Nom officiel République de Namibie
Chef de l'État et du gouvernement Nangolo Mbumba - depuis le 4 février 2024 (Par intérim.)
Capitale Windhoek
Langue officielle Anglais
Population 2 963 095 habitants (2023)
    Superficie 824 290 km²

      Article modifié le

      L'ancien territoire du Sud-Ouest africain (South West Africa), devenu officiellement Namibie en 1966, présente les traits caractéristiques des espaces coloniaux subsahariens façonnés au xixe siècle : vaste étendue et faible population, sous-développement économique mais points d'intérêt pour les investissements étrangers. L'actuelle république de Namibie, au climat aride et au territoire désertique, comprend toutefois des régions géographiques assez différenciées : désert du Namib sur la façade atlantique, plateaux fertiles à l’intérieur, plaines sablonneuses au nord et désert broussailleux du Kahalari.

      L'indépendance de la Namibie, proclamée en 1990, a mis fin au cas de décolonisation le plus complexe de la seconde moitié du xxe siècle. Une décolonisation finalement réussie, qui est l'aboutissement paradoxal d'une histoire particulièrement agitée et longtemps présentée comme le signe de l'impuissance des Nations unies.

      Namibie : carte physique - crédits : Encyclopædia Universalis France

      Namibie : carte physique

      Namibie : drapeau - crédits : Encyclopædia Universalis France

      Namibie : drapeau

      Dès 1946, celles-ci sont saisies de la question du statut international du Sud-Ouest africain.

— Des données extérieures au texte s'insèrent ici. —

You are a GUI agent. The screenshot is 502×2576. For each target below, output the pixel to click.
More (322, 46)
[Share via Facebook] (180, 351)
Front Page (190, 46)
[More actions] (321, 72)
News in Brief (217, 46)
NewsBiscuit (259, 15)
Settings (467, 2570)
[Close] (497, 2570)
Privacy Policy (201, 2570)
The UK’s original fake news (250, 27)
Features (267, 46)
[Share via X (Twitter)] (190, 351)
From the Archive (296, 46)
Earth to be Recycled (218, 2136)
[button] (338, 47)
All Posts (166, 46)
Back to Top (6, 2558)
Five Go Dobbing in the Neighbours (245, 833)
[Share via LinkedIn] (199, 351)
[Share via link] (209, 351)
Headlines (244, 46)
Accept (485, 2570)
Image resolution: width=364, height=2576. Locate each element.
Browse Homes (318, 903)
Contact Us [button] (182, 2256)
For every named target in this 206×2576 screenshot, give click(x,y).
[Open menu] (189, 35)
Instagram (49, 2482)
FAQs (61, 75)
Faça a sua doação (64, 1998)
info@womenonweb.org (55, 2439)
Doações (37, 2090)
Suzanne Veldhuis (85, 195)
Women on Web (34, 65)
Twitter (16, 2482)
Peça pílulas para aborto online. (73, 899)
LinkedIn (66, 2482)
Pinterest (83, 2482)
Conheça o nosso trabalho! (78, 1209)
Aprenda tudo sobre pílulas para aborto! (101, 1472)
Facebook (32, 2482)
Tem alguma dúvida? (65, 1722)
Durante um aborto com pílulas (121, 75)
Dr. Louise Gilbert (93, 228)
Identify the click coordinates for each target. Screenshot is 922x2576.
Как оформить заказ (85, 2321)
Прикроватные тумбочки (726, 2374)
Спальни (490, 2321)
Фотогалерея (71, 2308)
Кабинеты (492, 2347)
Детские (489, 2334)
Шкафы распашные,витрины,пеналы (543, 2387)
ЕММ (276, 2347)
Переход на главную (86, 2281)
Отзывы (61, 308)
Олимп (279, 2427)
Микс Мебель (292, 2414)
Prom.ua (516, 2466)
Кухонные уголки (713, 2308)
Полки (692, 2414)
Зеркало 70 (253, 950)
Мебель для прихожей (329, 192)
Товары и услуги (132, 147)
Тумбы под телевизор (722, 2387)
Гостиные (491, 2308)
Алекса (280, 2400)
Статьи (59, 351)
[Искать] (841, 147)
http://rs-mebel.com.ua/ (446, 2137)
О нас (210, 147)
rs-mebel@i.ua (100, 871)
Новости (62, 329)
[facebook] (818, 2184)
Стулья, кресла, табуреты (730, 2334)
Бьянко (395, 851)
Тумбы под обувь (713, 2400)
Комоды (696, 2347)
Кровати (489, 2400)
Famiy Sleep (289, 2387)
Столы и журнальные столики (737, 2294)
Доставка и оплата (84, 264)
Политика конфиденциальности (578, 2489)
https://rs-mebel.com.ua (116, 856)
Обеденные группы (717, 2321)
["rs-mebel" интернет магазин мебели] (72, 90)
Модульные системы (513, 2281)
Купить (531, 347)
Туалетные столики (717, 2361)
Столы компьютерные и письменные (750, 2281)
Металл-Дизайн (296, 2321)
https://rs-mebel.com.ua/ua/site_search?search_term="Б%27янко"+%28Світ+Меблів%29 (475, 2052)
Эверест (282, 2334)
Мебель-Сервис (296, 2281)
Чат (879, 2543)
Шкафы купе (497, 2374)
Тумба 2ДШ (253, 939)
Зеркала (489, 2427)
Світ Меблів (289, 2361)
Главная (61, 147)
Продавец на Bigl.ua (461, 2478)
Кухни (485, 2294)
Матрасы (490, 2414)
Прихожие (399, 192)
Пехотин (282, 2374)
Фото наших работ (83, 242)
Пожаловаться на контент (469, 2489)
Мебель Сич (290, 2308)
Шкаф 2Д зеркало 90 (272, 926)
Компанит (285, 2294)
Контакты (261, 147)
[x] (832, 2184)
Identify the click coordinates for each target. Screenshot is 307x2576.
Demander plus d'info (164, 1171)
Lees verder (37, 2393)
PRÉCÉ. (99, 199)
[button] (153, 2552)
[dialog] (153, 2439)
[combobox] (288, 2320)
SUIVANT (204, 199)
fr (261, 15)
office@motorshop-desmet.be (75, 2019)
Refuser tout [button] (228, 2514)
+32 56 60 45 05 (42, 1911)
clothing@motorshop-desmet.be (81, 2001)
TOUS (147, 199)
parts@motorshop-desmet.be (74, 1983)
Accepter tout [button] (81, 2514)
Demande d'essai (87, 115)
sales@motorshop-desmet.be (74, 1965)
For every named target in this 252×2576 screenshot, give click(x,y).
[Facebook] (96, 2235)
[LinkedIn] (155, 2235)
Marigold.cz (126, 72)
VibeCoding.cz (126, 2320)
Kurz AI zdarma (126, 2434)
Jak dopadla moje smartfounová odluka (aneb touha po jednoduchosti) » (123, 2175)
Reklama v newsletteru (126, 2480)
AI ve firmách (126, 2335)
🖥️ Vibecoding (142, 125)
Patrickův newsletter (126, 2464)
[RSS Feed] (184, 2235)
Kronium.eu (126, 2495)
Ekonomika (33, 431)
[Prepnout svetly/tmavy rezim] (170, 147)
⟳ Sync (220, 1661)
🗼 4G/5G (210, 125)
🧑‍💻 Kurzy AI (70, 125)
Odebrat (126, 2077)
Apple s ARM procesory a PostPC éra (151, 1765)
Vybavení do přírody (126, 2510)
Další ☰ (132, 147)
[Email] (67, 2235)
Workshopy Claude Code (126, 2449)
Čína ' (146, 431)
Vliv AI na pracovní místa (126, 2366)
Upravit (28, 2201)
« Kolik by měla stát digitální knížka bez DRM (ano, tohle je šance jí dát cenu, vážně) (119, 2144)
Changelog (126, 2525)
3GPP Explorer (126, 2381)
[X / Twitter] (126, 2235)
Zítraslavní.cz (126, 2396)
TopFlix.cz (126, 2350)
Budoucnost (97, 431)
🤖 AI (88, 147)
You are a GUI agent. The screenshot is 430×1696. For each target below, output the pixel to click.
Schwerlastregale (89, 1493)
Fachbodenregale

Le problème se révèle d'autant plus complexe qu'il est plus ou moins lié à la question spécifique du régime politique sud-africain et de l'apartheid. Ni l'accumulation des textes juridiques et politiques par les différentes instances de l'O.N.U., ni la lutte armée lancée à partir de 1966 par le mouvement de libération nationale, l'Organisation du peuple du Sud-Ouest africain (S.W.A.P.O.) ne permettent de dégager un début de solution.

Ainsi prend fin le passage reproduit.